The first to theorize about the significance of WHR was the evolutionary psychologist Dr. Devendra Singh. He was interested in studying the importance of female attractiveness to the propagation of the species. That is, take away the moonlight, the mascara, and the little black dress, and what’s left to explain why men want to hook up with women and start families? Evidently, according to Dr. Singh, men are biologically hard-wired to look for markers of attractiveness that coincide with health and fertility, and one such marker is the relation between a woman’s waist and hips. A ratio of around 0.7 indicates good levels of estrogen and lower incidences of heart disease and ovarian cancer—a healthy breeder, in other words. Women size up men similarly: the magical WHR number is around 0.9 for men, indicating fertility and good health and less prostate and testicular cancers. The evidence bears it out. Think of our cultural icons of feminine beauty and sex appeal: Marilyn Monroe, Sophia Loren, and Salma Hayek—even the Venus de Milo. They all have WHRs of around 0.7. Different heights, weights, and sizes, but they are all “beautiful” in the same way.

What is your WHR?

To figure out your WHR, all you need is a measuring tape.

Measure your waist. Women, measure your waist at the narrowest place between the bottom of your ribs and your hip bones. Men, measure your waist at your navel. And both of you, don’t pull the tape tight or suck in your stomach. The tape should not squeeze your skin at all.
Measure your hips. Women, measure around the widest part of your booty; men, measure at the tip of your hip bones.
Calculate your WHR. Divide your waist measurement by your hip measurement.

What now?

Because it’s hard to measure people’s waists and hips consistently, WHR has not been adopted by WHO. They still prefer the easy height-weight ratio of BMI, so information pertaining to health risks and obesity continues to be determined by BMI data. But now that you know your own WHR and the implications of a high number (increased risk of heart disease, diabetes, and cancer), you can do something to change your odds.

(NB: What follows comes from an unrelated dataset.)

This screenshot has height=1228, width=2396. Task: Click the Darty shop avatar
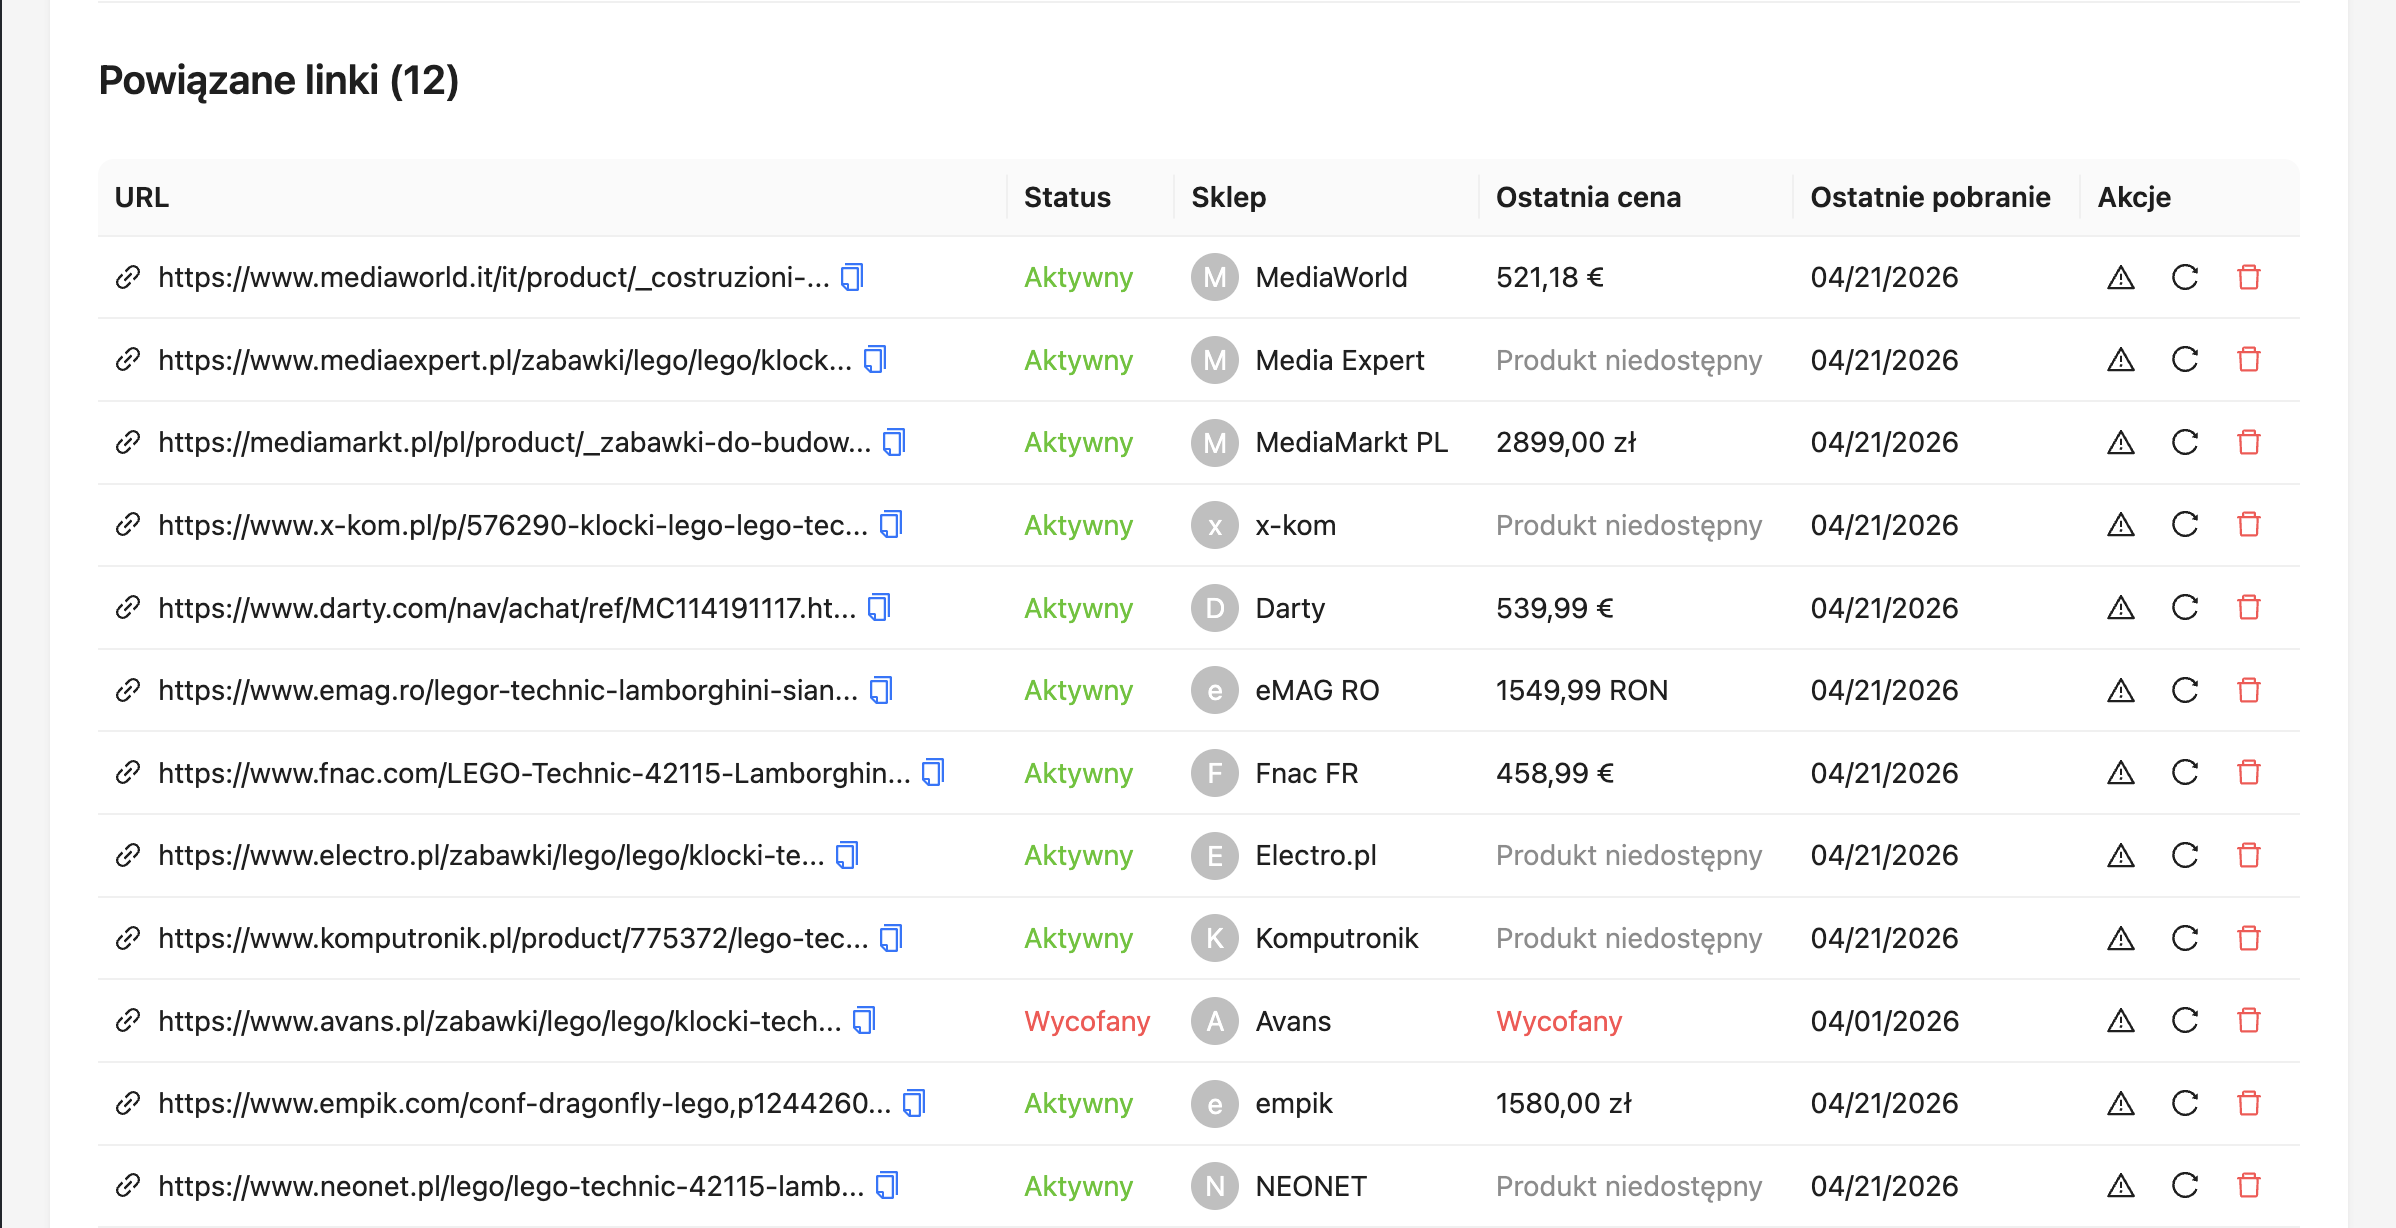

Ramp up your cardio, as that will reduce your overall body fat, and adjust your diet so you’re eating in line with the guidelines we propound in Michi’s Ladder and our diet guides. Don’t slack on your ab work, either. Good, targeted ab routines include Ab Jam (Turbo Jam®), Slim & 6-Pack (Slim in 6®), Ab Sculpt (Hip Hop Abs®), and Ab Ripper X (P90X®). Reduce stress any way you can, as stress makes you crave unhealthy, fattening foods.

Once you’ve got your WHR where it should be, you’ll look better, feel better, be healthier, and live longer—and that is beautiful.

Sources: Schneider, H., et al. “Obesity and risk of myocardial infarction: the INTERHEART study.” The Lancet. 2006; (367, 9516): 1052–1052.; Singh, D. “Adaptive significance of female physical attractiveness: Role of waist-to-hip ratio.” Journal of Personality and Social Psychology. 1993; 65: 293-307.; Welborn, Timothy A., Dhaliwal, Satvinder S., and Bennett, Stanley A. “Waist-hip ratio is the dominant risk factor predicting cardiovascular death in Australia.” The Medical Journal of Australia. 2003; 179 (11/12): 580.